start SOURCE MATERIAL

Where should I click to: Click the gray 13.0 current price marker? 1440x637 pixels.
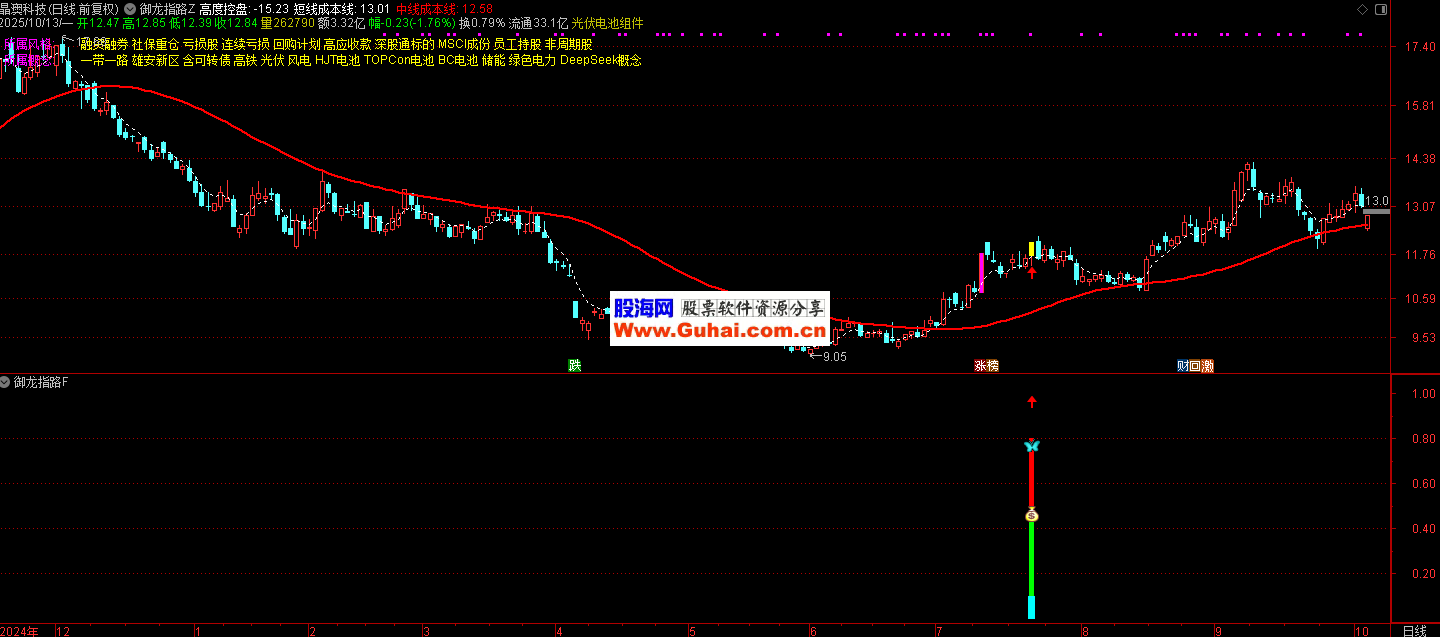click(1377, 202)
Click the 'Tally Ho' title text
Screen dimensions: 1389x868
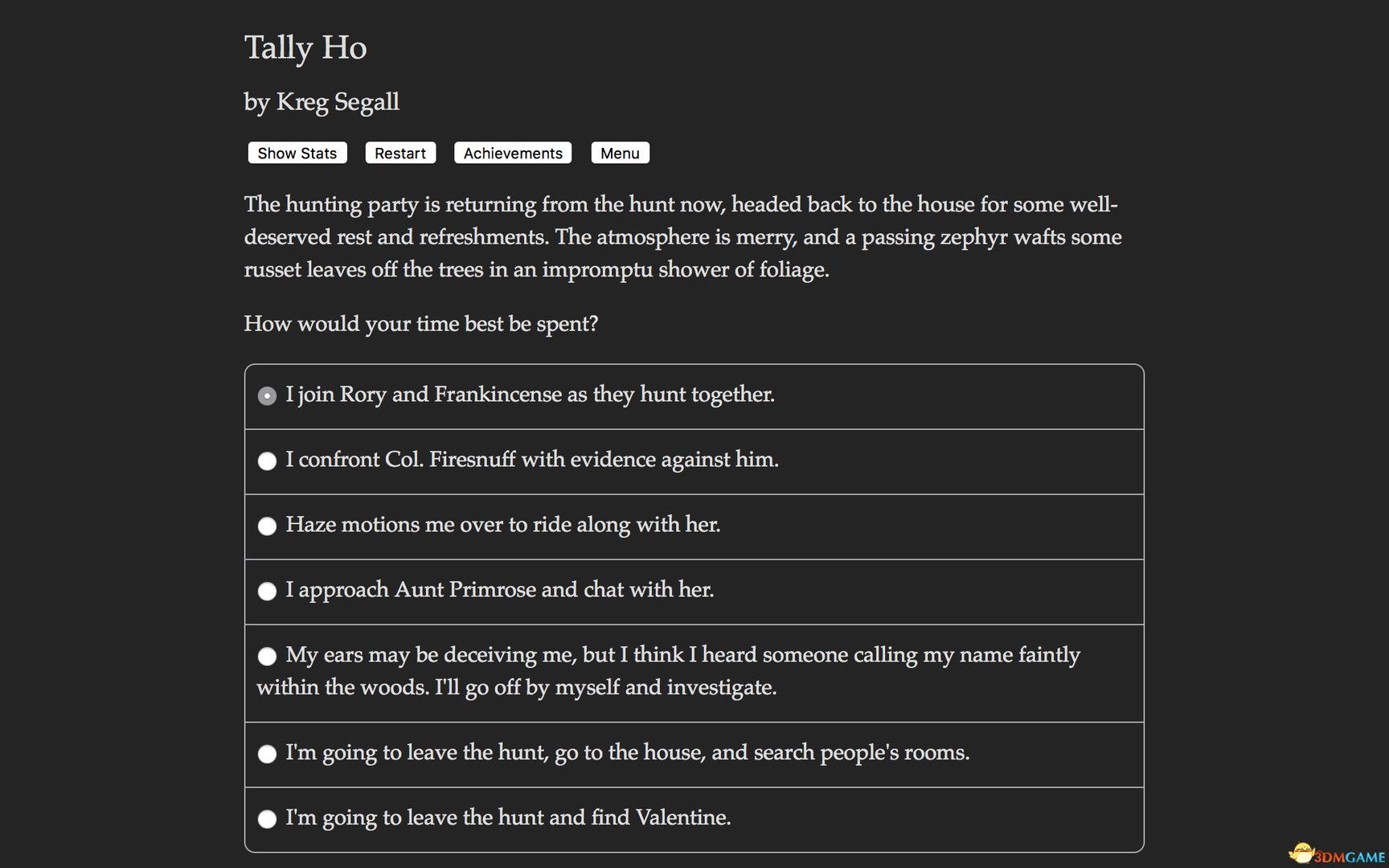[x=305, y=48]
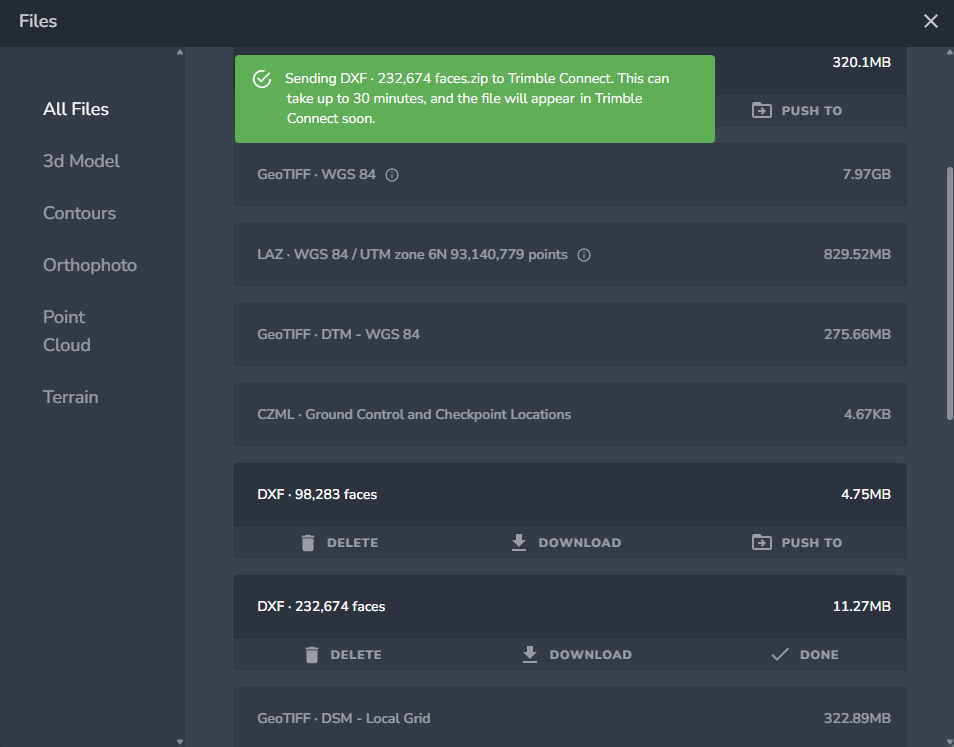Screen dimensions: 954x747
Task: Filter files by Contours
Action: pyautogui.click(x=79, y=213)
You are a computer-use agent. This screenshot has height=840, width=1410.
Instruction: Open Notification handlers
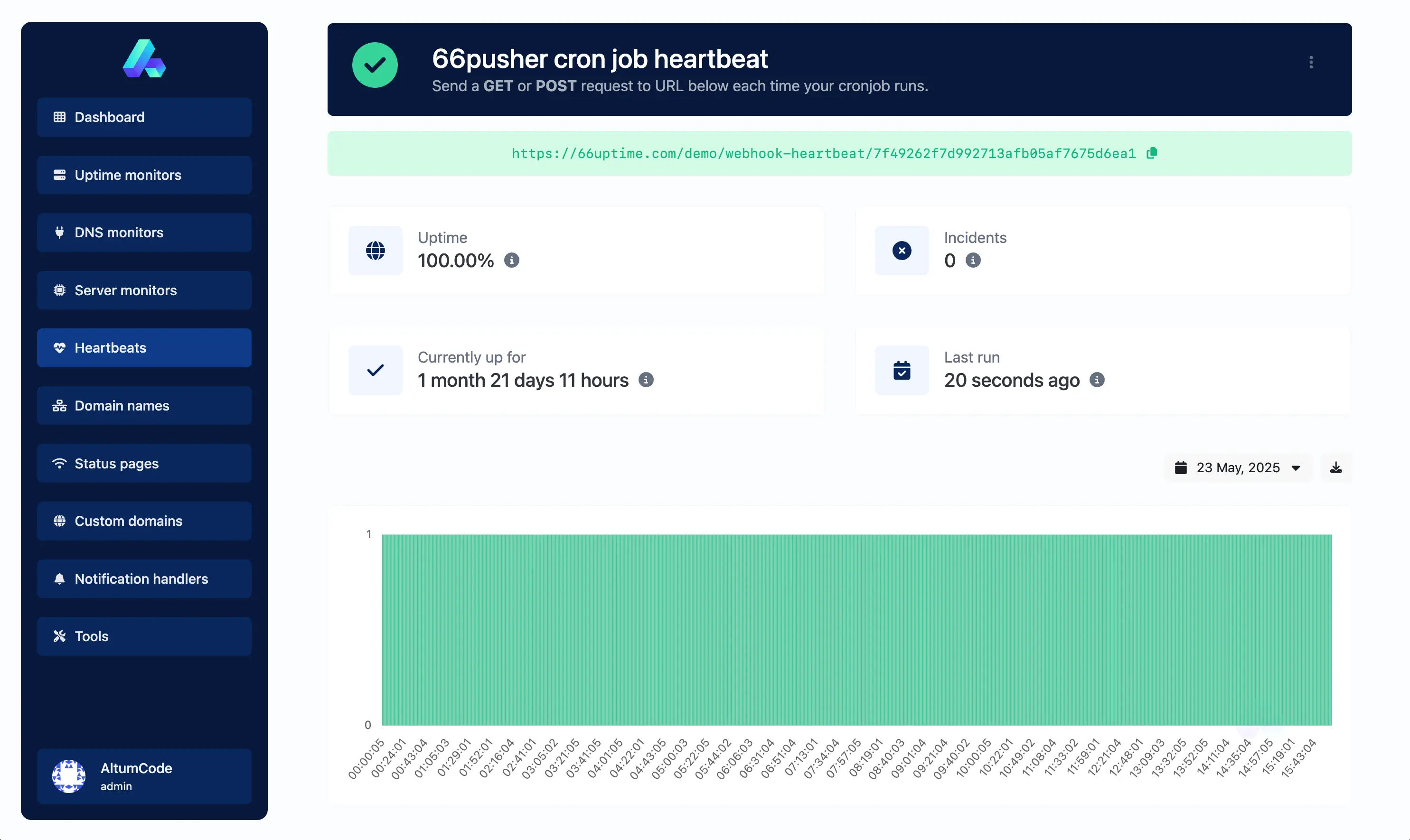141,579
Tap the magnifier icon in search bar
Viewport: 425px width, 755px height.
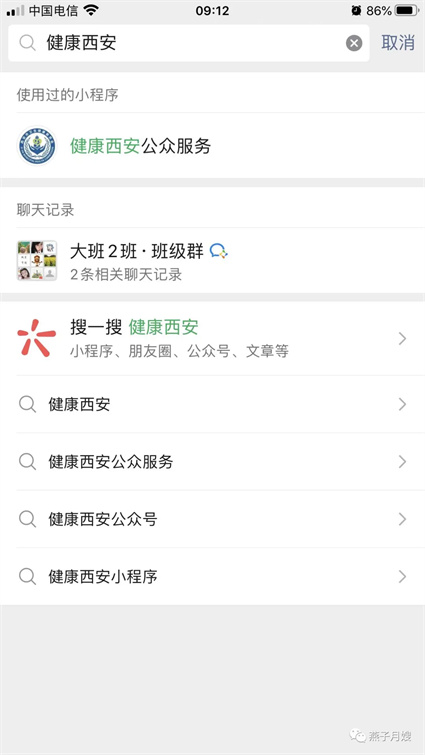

end SOURCE MATERIAL
start SOURCE MATERIAL

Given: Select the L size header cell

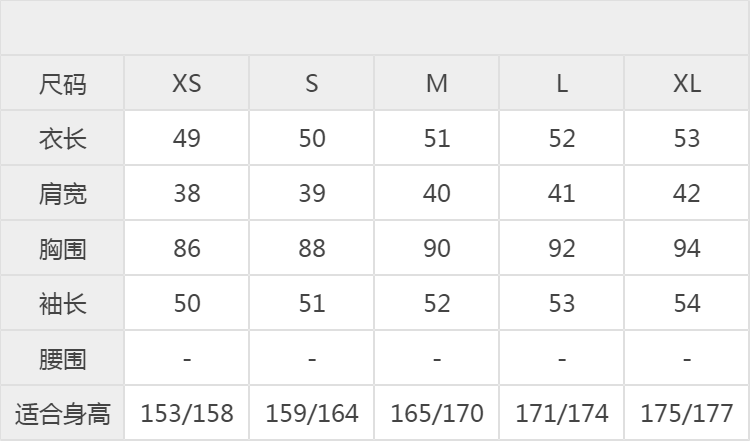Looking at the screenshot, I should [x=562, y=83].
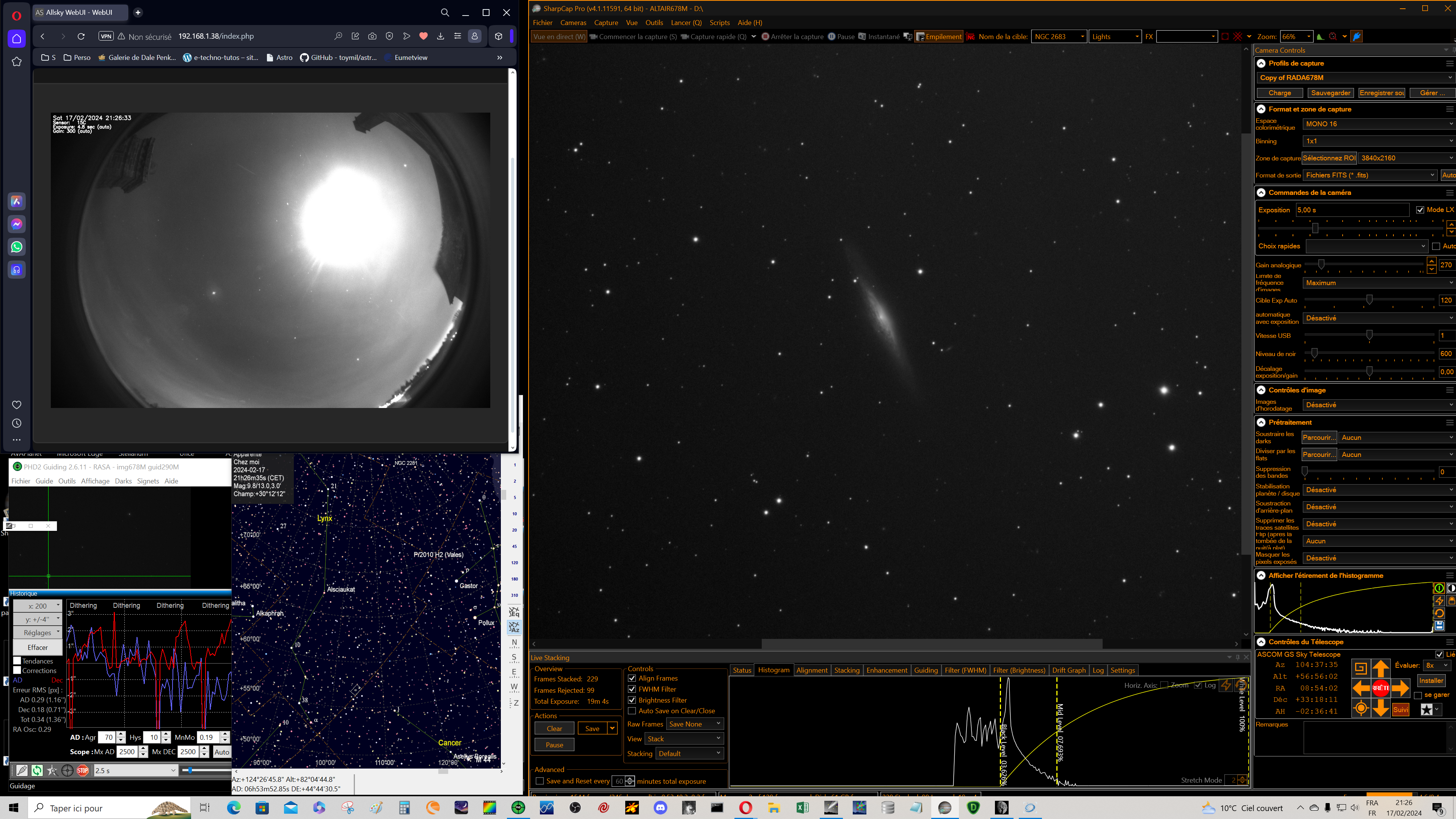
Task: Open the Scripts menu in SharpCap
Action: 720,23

end SOURCE MATERIAL

● **WHAT YOU SHOULD DO**
Please copy out the stretch of the material from the line containing "You are a computer-use" through the line containing "Viewport: 425px width, 755px height.", both included, without changing a character, and leave the pictures out of your answer.

● **WRITTEN RESPONSE**
You are a computer-use agent. This screenshot has height=840, width=1410.
Instruction: Open Notification handlers
141,579
Tap the magnifier icon in search bar
Viewport: 425px width, 755px height.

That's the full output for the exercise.